No one would willingly provide the enemy with information that could harm our soldiers, however, social media users could unknowingly be doing this every day. Operation security, or OPSEC, is essential to keeping our service members safe. OPSEC is small pieces of information that when made public can paint a bigger picture about a mission, unit, or other essential area of the military. Mission security is a responsibility shared by everyone including spouses and families.
Social networking is popular among military families and helpful for keeping in contact with family and friends all around the globe. Service members and their families post updates on Twitter, Facebook, and Flickr, that when placed with other information can provide the enemy with sensitive knowledge. The increasing use of social media is a growing concern for military officials tasked with unit security. One status update about an impending deployment from a soldier in Fort Hood, Texas, has the potential to be viewed around the globe, and can unintentionally put an entire unit at risk.
Once information is posted online the user no longer has control over where it ends up. With a simple share of a status or photo, information can be passed from computer to computer around the globe.

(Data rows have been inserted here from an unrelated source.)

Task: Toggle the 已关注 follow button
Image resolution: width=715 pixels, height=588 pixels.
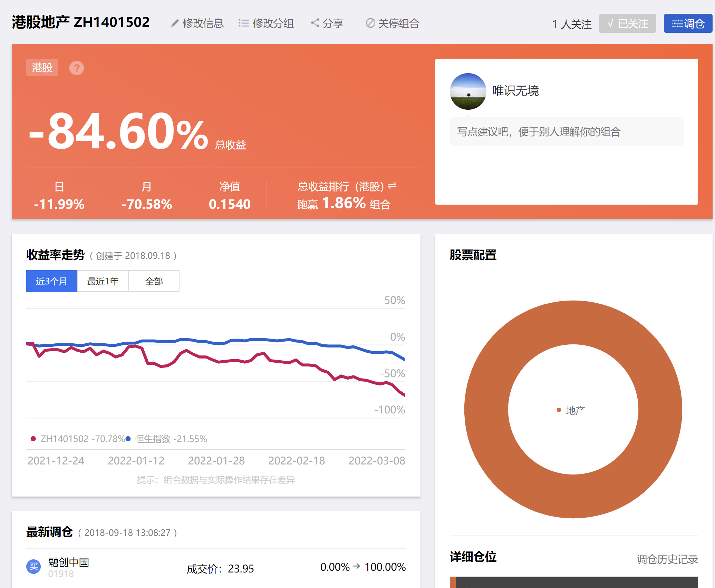Action: [627, 23]
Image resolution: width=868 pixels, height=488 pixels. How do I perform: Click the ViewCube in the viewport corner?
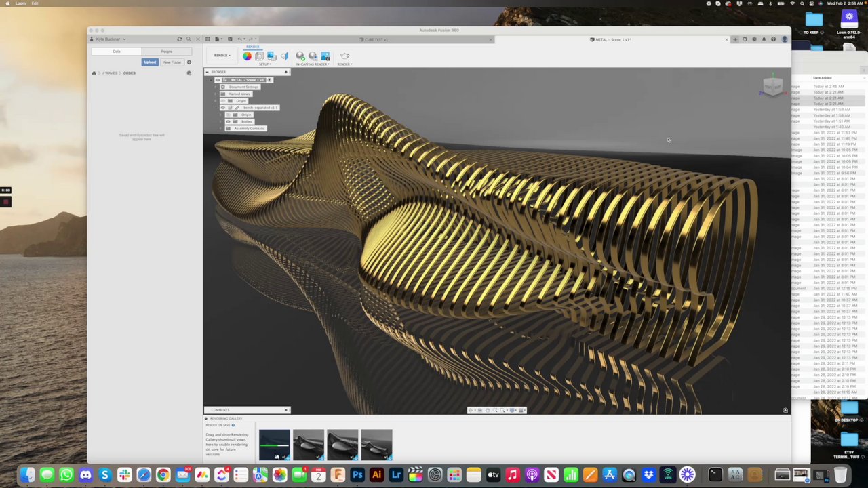point(772,86)
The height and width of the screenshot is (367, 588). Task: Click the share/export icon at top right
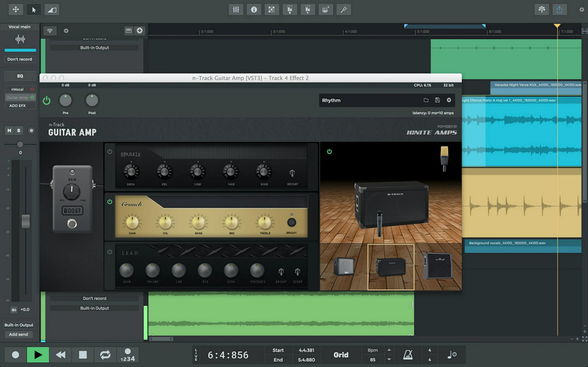coord(559,10)
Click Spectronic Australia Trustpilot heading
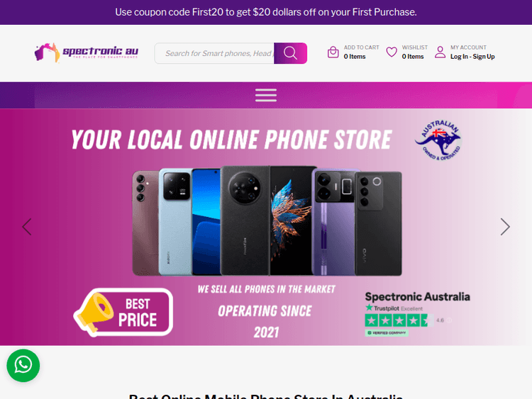This screenshot has height=399, width=532. click(x=417, y=297)
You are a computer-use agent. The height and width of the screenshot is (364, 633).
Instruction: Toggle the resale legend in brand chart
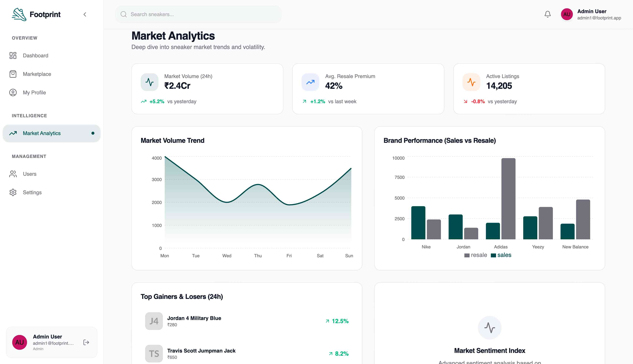(x=475, y=255)
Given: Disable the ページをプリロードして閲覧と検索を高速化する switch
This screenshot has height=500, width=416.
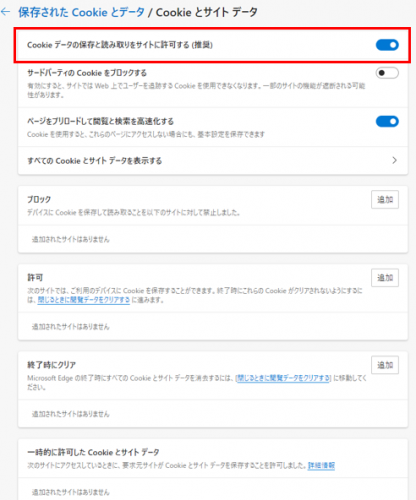Looking at the screenshot, I should 387,121.
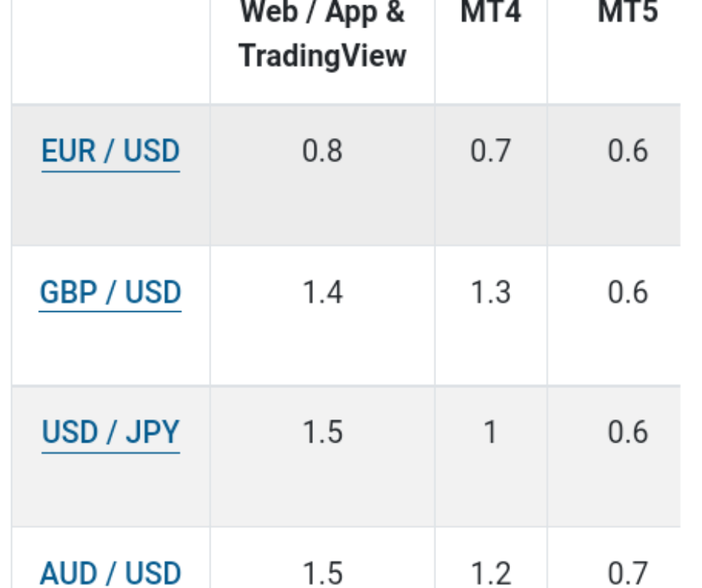Click the USD / JPY link
This screenshot has width=702, height=588.
click(x=111, y=433)
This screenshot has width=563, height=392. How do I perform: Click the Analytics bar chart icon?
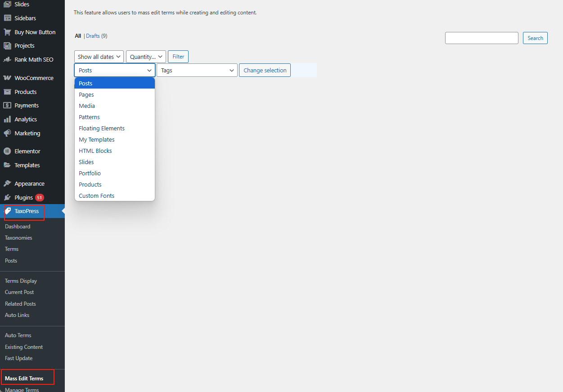pos(7,120)
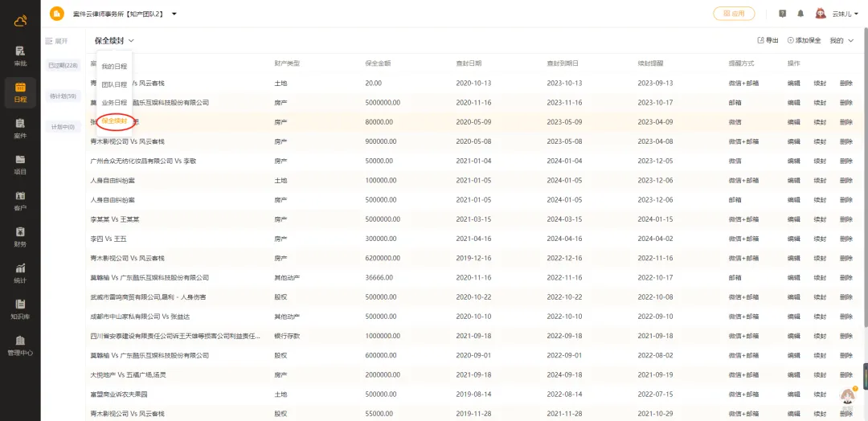Click 展开 to expand the side panel
This screenshot has width=868, height=421.
pyautogui.click(x=56, y=41)
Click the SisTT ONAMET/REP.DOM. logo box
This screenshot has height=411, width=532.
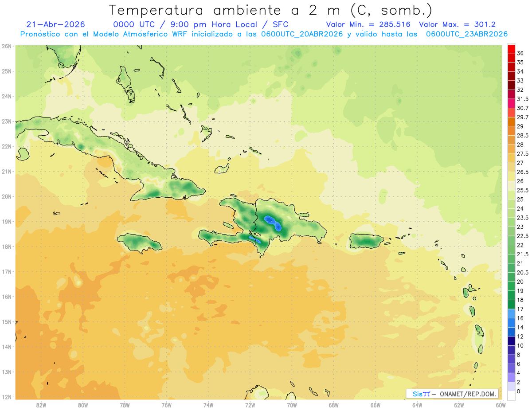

While we may think a profile is private, it can be viewed by more individuals than commonly realized. Additional programs, add-ons, and games allow access to otherwise private profiles and subsequently their information. An additional concern, despite profile settings, is not personally knowing every friend. Fake profiles can easily be constructed to have similar interests or common duty stations. By adding these fake profiles, they are now privy to information shared among friends.
Even those who avoid posting details are at risk for providing the enemy with details if they are not careful. Something as innocent as a photograph can compromise unit security. Photographs can provide sensitive information through identify terrain features or objects. Geotagging, or automatic tags contained within the metatags in photos uploaded from smartphones, can provide the enemy with locations of units, equipment, and transports. This information can lead the enemy directly to our units, putting them at risk of attack. Many users are unaware their smart phones add this tag since it is not easily seen.
Don’t post specific details. When posting updates ensure to leave out all specifics including locations, dates, times, and areas. Posting general updates such as “I will be deploying to Afghanistan in the spring” rather than “I will be deploying to Kandahar next Monday”.
Post about events that have already happened. Posting about events after they occur is the safest way to ensure mission integrity is protected. However, be sure to never post sensitive mission details even after the fact.
Disable your GPS feature on your phone. Disabling this feature will prevent your camera from geotagging your photos, or accidentally tagging at certain locations. The GPS feature, while convenient, allows patterns to be monitored and locations to be tracked.
Never post equipment, personnel, or mission statues online. Thinking about complaining about how shorthanded guard duty is on a certain shift? Think again.
If you have any questions concerning the use of social media and OPSEC, be sure to contact your chain of command. Security is everyone’s business.